With this data structure, we can maintain the number of connected components like in a usual dsu, and whenever an edge $$$(u, v)$$$ with weight $$$w$$$ is added, and $$$u$$$ and $$$v$$$ belong to the same component, we can obtain the value of $$$W(u, v)$$$ in $$$\mathcal{O(\log(n))}$$$, and check if it is equal to $$$w$$$.
This idea is similar to the data structure described here, and is useful in other contexts.
Complexity: $$$\mathcal{O}(\log(q + k)(n + m + k + q))$$$.
In our Olympiad, we had $$$v_i \le 1$$$ instead of $$$v_i \le 2^{30}$$$, and we also had a final subtask were tiles could change values. How would you solve this?
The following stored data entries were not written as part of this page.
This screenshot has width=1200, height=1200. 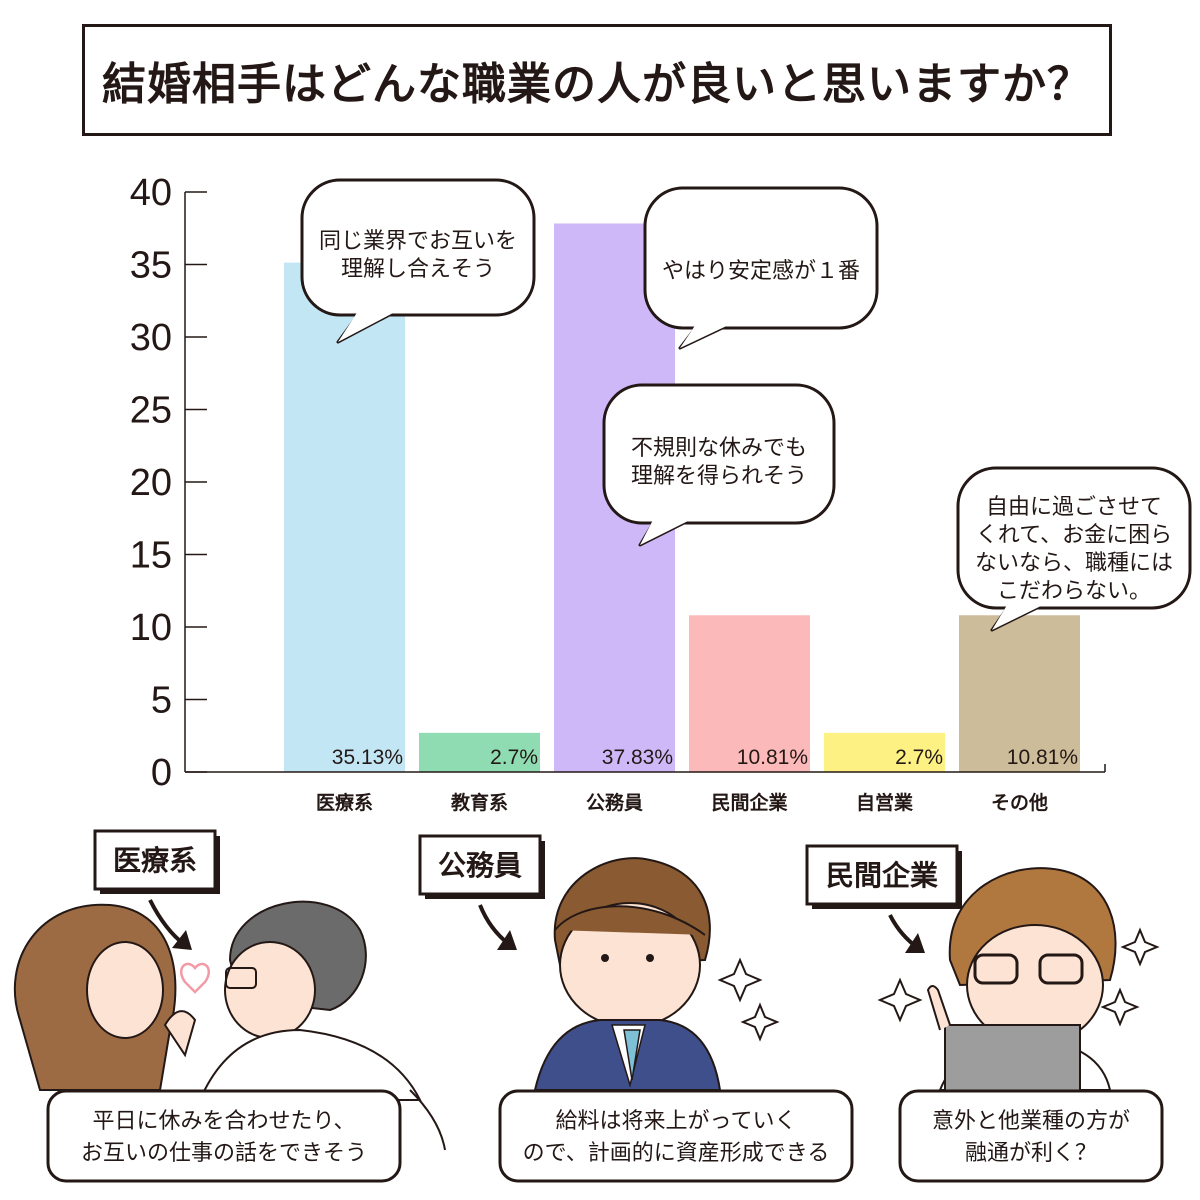 I want to click on bubble-text-line: 同じ業界でお互いを, so click(x=418, y=242).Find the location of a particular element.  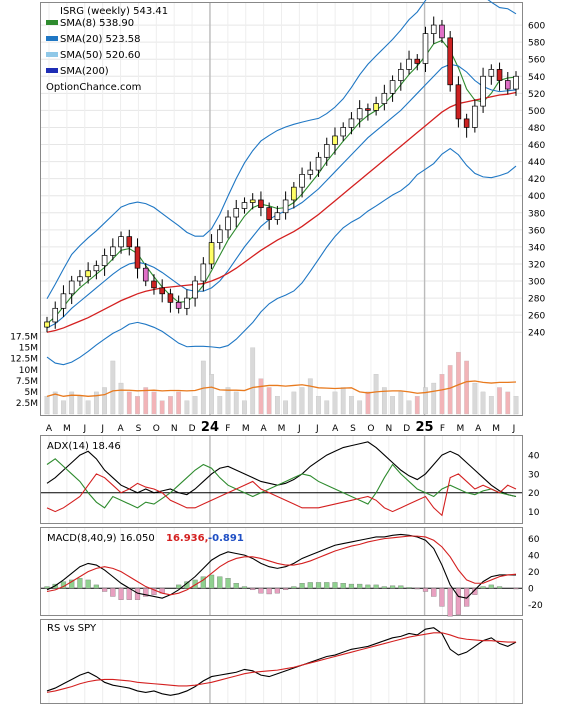

macd-signal-value: 16.936, is located at coordinates (187, 538).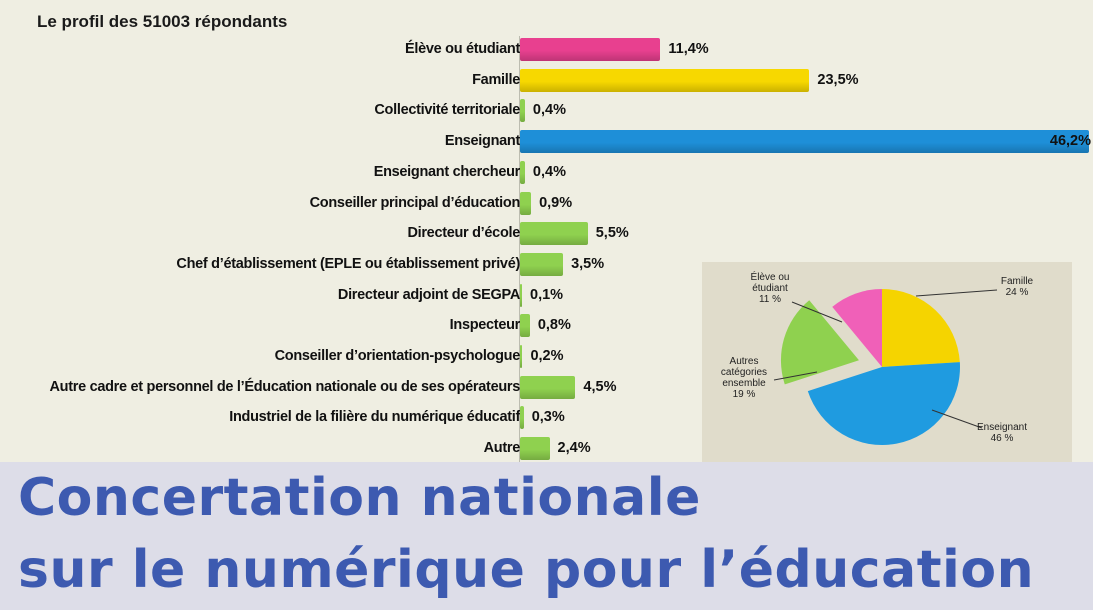 This screenshot has width=1093, height=610. I want to click on bar-value-label: 2,4%, so click(574, 448).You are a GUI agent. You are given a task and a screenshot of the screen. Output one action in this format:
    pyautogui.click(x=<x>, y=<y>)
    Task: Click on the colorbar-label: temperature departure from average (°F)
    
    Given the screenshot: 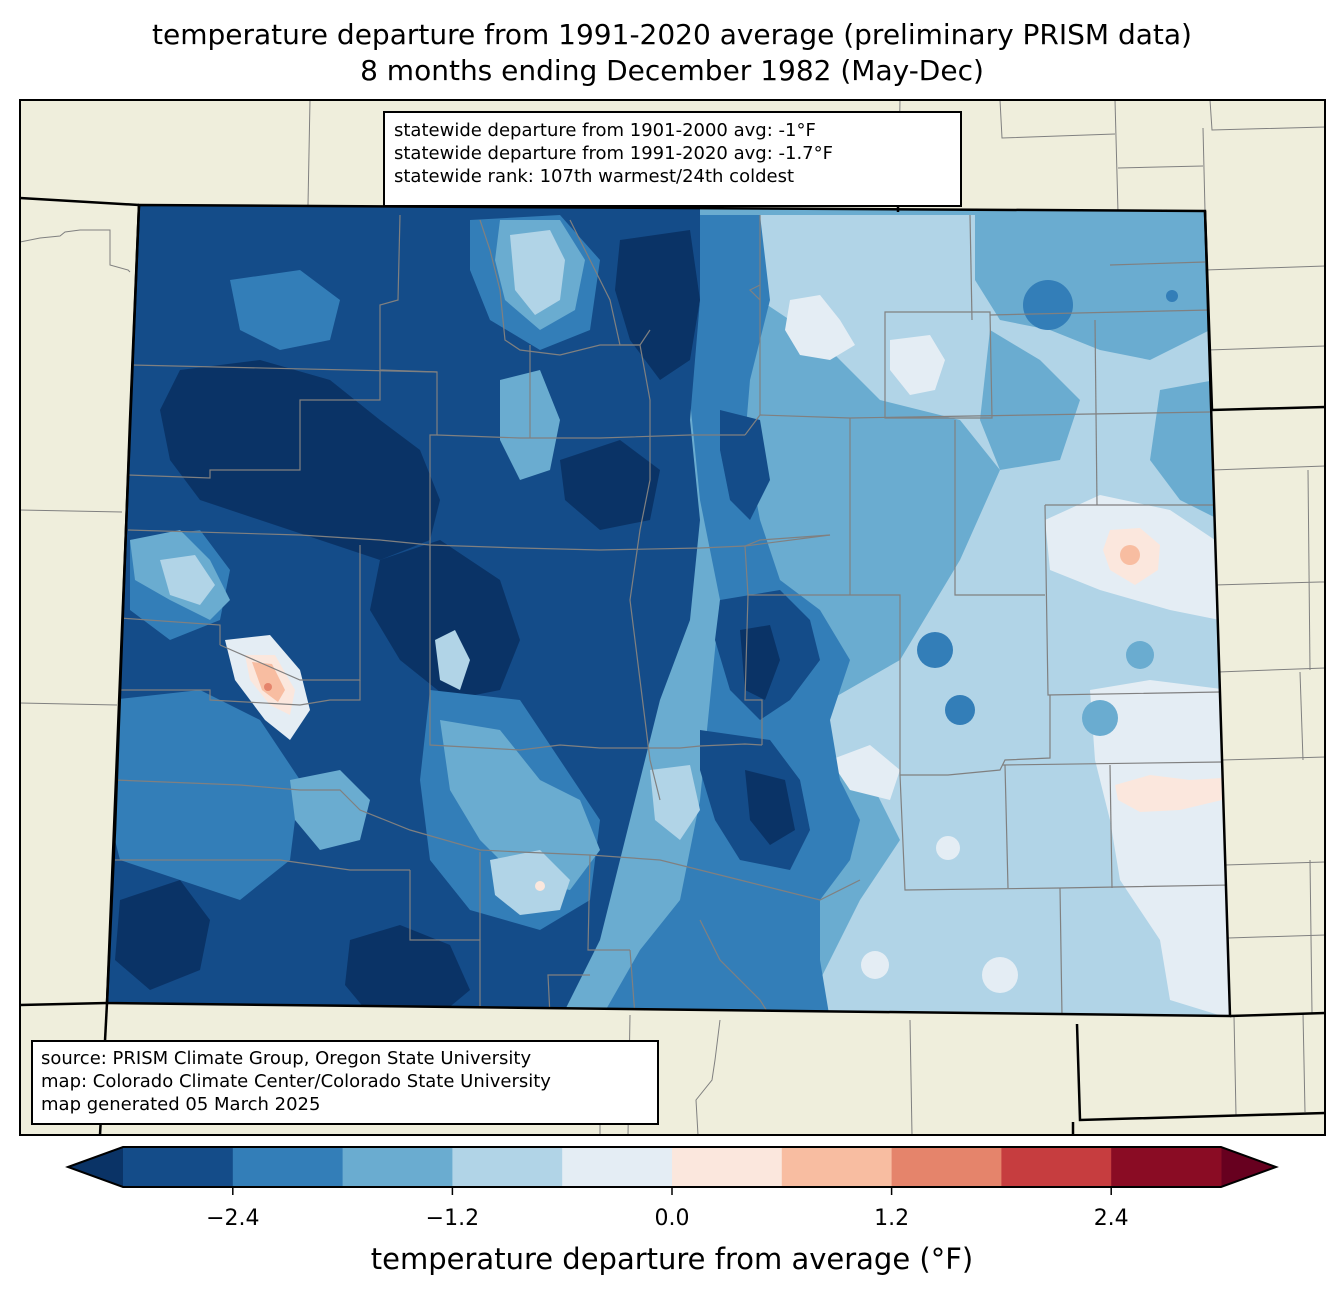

We have three different solutions for this problem, one of them found during the Olympiad! I'll let the contestant who found it post it if he wants to.
You can model a grid as a bipartite graph between rows and columns.
Whenever coding or designing a data structure, keep in mind all the invariants you are maintaining. I like to think of data structures as graphs with invariants or monovariants in each node. I have a blog draft on how to use this to design data structures, inspired by this. Maybe I will publish it.